START INFORMATION

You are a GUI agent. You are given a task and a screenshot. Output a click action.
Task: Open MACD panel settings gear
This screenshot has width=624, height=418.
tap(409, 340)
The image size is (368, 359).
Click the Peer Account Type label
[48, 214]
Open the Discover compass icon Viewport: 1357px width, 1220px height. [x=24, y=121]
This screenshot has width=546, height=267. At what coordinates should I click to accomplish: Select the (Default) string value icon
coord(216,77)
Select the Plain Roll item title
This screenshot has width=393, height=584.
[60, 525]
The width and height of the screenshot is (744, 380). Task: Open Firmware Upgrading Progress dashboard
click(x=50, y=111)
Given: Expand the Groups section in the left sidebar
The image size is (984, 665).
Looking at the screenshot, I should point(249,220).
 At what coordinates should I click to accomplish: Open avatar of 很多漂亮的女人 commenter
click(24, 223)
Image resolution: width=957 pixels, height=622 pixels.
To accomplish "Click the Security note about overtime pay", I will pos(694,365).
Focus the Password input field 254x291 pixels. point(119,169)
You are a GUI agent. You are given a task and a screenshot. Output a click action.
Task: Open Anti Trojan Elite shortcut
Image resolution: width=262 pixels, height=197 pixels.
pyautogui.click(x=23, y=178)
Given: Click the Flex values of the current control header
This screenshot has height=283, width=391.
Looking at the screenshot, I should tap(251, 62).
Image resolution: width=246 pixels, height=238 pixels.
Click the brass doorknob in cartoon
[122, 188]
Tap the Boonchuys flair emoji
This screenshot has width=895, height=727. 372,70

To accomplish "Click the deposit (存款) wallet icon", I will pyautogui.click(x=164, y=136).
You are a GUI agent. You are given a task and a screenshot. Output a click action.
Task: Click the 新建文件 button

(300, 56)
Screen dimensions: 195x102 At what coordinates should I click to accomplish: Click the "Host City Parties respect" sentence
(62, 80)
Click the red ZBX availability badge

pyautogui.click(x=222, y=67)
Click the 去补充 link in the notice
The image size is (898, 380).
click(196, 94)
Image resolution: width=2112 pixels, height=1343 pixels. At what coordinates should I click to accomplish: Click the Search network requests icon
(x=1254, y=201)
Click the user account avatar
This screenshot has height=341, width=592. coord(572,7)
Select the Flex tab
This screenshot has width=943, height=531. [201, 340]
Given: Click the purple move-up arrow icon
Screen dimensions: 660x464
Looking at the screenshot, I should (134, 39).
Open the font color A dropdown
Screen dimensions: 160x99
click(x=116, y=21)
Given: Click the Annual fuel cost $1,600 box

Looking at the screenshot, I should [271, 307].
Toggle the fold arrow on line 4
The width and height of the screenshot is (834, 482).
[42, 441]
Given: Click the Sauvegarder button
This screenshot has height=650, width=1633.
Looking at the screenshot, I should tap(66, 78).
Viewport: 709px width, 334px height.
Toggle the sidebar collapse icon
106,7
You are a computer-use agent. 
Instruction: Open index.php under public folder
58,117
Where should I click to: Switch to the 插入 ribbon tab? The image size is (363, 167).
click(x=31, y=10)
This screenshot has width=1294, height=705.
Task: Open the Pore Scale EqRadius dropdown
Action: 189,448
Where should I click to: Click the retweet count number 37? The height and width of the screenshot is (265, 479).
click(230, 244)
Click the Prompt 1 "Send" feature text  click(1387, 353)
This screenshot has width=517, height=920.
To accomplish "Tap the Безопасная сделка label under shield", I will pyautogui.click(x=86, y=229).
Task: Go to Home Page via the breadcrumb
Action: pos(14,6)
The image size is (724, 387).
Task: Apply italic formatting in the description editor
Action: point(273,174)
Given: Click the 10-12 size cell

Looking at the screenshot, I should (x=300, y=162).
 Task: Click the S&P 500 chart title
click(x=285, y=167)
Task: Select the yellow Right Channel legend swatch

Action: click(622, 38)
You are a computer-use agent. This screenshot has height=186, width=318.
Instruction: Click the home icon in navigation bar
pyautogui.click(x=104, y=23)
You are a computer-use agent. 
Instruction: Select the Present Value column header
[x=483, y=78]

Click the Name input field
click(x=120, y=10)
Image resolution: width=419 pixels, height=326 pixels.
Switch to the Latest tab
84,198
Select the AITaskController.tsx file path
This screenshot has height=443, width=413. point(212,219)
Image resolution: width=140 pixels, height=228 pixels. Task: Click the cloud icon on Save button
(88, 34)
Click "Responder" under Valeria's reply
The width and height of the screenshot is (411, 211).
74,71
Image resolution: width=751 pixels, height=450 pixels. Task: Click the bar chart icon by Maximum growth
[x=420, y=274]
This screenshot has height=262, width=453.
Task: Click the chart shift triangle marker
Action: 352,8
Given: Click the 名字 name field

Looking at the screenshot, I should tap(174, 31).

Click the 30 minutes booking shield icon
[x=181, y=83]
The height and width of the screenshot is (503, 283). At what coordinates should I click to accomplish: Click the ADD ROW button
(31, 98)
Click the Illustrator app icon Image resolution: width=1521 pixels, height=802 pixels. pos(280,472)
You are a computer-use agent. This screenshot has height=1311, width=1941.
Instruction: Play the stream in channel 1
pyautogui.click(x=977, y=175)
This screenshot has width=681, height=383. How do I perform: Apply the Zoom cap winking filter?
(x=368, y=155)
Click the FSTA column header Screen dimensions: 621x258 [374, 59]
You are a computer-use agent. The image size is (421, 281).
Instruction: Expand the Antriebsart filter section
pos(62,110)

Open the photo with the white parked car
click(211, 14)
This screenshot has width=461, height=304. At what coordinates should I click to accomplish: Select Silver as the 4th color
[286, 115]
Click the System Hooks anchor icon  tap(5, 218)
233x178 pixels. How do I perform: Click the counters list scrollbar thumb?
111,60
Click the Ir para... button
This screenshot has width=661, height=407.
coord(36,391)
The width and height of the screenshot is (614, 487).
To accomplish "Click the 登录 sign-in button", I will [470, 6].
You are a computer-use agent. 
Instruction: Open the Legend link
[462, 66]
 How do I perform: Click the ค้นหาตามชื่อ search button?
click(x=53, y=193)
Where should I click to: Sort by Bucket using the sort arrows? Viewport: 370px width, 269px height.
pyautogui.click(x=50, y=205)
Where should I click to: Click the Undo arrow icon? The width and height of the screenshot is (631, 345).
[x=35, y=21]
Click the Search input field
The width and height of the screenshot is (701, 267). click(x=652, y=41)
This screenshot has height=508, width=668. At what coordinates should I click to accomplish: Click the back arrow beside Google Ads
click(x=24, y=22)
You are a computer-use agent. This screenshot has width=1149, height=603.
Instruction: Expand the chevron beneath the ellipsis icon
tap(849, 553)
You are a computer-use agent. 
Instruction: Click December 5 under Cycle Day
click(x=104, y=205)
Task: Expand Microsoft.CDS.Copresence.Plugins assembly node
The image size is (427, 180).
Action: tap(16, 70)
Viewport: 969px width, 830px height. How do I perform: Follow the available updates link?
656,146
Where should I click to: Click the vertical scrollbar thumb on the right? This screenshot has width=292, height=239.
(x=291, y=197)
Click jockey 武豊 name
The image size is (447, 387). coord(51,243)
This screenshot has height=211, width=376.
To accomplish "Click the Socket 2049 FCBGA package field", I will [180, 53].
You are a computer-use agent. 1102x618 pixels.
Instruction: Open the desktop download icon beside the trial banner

END INFORMATION

◆ TO DO ◆
Every entry above should be given again exactly as shown.

◆ EXPECTED ANSWER ◆
You are a GUI agent. You are given a task and a screenshot. Output a click action.
Task: Open MACD panel settings gear
This screenshot has width=624, height=418.
tap(409, 340)
The image size is (368, 359).
Click the Peer Account Type label
[48, 214]
Open the Discover compass icon Viewport: 1357px width, 1220px height. [x=24, y=121]
This screenshot has width=546, height=267. At what coordinates should I click to accomplish: Select the (Default) string value icon
coord(216,77)
Select the Plain Roll item title
This screenshot has width=393, height=584.
[60, 525]
The width and height of the screenshot is (744, 380). Task: Open Firmware Upgrading Progress dashboard
click(x=50, y=111)
Given: Expand the Groups section in the left sidebar
The image size is (984, 665).
Looking at the screenshot, I should point(249,220).
 At what coordinates should I click to accomplish: Open avatar of 很多漂亮的女人 commenter
click(24, 223)
Image resolution: width=957 pixels, height=622 pixels.
To accomplish "Click the Security note about overtime pay", I will pos(694,365).
Focus the Password input field 254x291 pixels. point(119,169)
You are a GUI agent. You are given a task and a screenshot. Output a click action.
Task: Open Anti Trojan Elite shortcut
Image resolution: width=262 pixels, height=197 pixels.
pyautogui.click(x=23, y=178)
Given: Click the Flex values of the current control header
This screenshot has height=283, width=391.
Looking at the screenshot, I should tap(251, 62).
Image resolution: width=246 pixels, height=238 pixels.
Click the brass doorknob in cartoon
[122, 188]
Tap the Boonchuys flair emoji
This screenshot has width=895, height=727. 372,70

To accomplish "Click the deposit (存款) wallet icon", I will pyautogui.click(x=164, y=136).
You are a GUI agent. You are given a task and a screenshot. Output a click action.
Task: Click the 新建文件 button

(300, 56)
Screen dimensions: 195x102 At what coordinates should I click to accomplish: Click the "Host City Parties respect" sentence
(62, 80)
Click the red ZBX availability badge

pyautogui.click(x=222, y=67)
Click the 去补充 link in the notice
The image size is (898, 380).
click(196, 94)
Image resolution: width=2112 pixels, height=1343 pixels. At what coordinates should I click to accomplish: Click the Search network requests icon
(x=1254, y=201)
Click the user account avatar
This screenshot has height=341, width=592. coord(572,7)
Select the Flex tab
This screenshot has width=943, height=531. [201, 340]
Given: Click the purple move-up arrow icon
Screen dimensions: 660x464
Looking at the screenshot, I should (134, 39).
Open the font color A dropdown
Screen dimensions: 160x99
click(x=116, y=21)
Given: Click the Annual fuel cost $1,600 box

Looking at the screenshot, I should [271, 307].
Toggle the fold arrow on line 4
The width and height of the screenshot is (834, 482).
[42, 441]
Given: Click the Sauvegarder button
This screenshot has height=650, width=1633.
Looking at the screenshot, I should tap(66, 78).
Viewport: 709px width, 334px height.
Toggle the sidebar collapse icon
106,7
You are a computer-use agent. 
Instruction: Open index.php under public folder
58,117
Where should I click to: Switch to the 插入 ribbon tab? The image size is (363, 167).
click(x=31, y=10)
This screenshot has width=1294, height=705.
Task: Open the Pore Scale EqRadius dropdown
Action: 189,448
Where should I click to: Click the retweet count number 37? The height and width of the screenshot is (265, 479).
click(230, 244)
Click the Prompt 1 "Send" feature text  click(1387, 353)
This screenshot has width=517, height=920.
To accomplish "Tap the Безопасная сделка label under shield", I will pyautogui.click(x=86, y=229).
Task: Go to Home Page via the breadcrumb
Action: pos(14,6)
The image size is (724, 387).
Task: Apply italic formatting in the description editor
Action: point(273,174)
Given: Click the 10-12 size cell

Looking at the screenshot, I should (x=300, y=162).
 Task: Click the S&P 500 chart title
click(x=285, y=167)
Task: Select the yellow Right Channel legend swatch

Action: click(622, 38)
You are a computer-use agent. This screenshot has height=186, width=318.
Instruction: Click the home icon in navigation bar
pyautogui.click(x=104, y=23)
You are a computer-use agent. 
Instruction: Select the Present Value column header
[x=483, y=78]

Click the Name input field
click(x=120, y=10)
Image resolution: width=419 pixels, height=326 pixels.
Switch to the Latest tab
84,198
Select the AITaskController.tsx file path
This screenshot has height=443, width=413. point(212,219)
Image resolution: width=140 pixels, height=228 pixels. Task: Click the cloud icon on Save button
(88, 34)
Click "Responder" under Valeria's reply
The width and height of the screenshot is (411, 211).
74,71
Image resolution: width=751 pixels, height=450 pixels. Task: Click the bar chart icon by Maximum growth
[x=420, y=274]
This screenshot has height=262, width=453.
Task: Click the chart shift triangle marker
Action: 352,8
Given: Click the 名字 name field

Looking at the screenshot, I should tap(174, 31).

Click the 30 minutes booking shield icon
[x=181, y=83]
The height and width of the screenshot is (503, 283). At what coordinates should I click to accomplish: Click the ADD ROW button
(31, 98)
Click the Illustrator app icon Image resolution: width=1521 pixels, height=802 pixels. pos(280,472)
You are a computer-use agent. This screenshot has height=1311, width=1941.
Instruction: Play the stream in channel 1
pyautogui.click(x=977, y=175)
This screenshot has width=681, height=383. How do I perform: Apply the Zoom cap winking filter?
(x=368, y=155)
Click the FSTA column header Screen dimensions: 621x258 [374, 59]
You are a computer-use agent. The image size is (421, 281).
Instruction: Expand the Antriebsart filter section
pos(62,110)

Open the photo with the white parked car
click(211, 14)
This screenshot has width=461, height=304. At what coordinates should I click to accomplish: Select Silver as the 4th color
[286, 115]
Click the System Hooks anchor icon  tap(5, 218)
233x178 pixels. How do I perform: Click the counters list scrollbar thumb?
111,60
Click the Ir para... button
This screenshot has width=661, height=407.
coord(36,391)
The width and height of the screenshot is (614, 487).
To accomplish "Click the 登录 sign-in button", I will [470, 6].
You are a computer-use agent. 
Instruction: Open the Legend link
[462, 66]
 How do I perform: Click the ค้นหาตามชื่อ search button?
click(x=53, y=193)
Where should I click to: Sort by Bucket using the sort arrows? Viewport: 370px width, 269px height.
pyautogui.click(x=50, y=205)
Where should I click to: Click the Undo arrow icon? The width and height of the screenshot is (631, 345).
[x=35, y=21]
Click the Search input field
The width and height of the screenshot is (701, 267). click(x=652, y=41)
This screenshot has height=508, width=668. At what coordinates should I click to accomplish: Click the back arrow beside Google Ads
click(x=24, y=22)
You are a computer-use agent. This screenshot has width=1149, height=603.
Instruction: Expand the chevron beneath the ellipsis icon
tap(849, 553)
You are a computer-use agent. 
Instruction: Click December 5 under Cycle Day
click(x=104, y=205)
Task: Expand Microsoft.CDS.Copresence.Plugins assembly node
The image size is (427, 180).
Action: tap(16, 70)
Viewport: 969px width, 830px height. How do I perform: Follow the available updates link?
656,146
Where should I click to: Click the vertical scrollbar thumb on the right? This screenshot has width=292, height=239.
(x=291, y=197)
Click jockey 武豊 name
The image size is (447, 387). coord(51,243)
This screenshot has height=211, width=376.
To accomplish "Click the Socket 2049 FCBGA package field", I will [180, 53].
You are a computer-use agent. 1102x618 pixels.
Instruction: Open the desktop download icon beside the trial banner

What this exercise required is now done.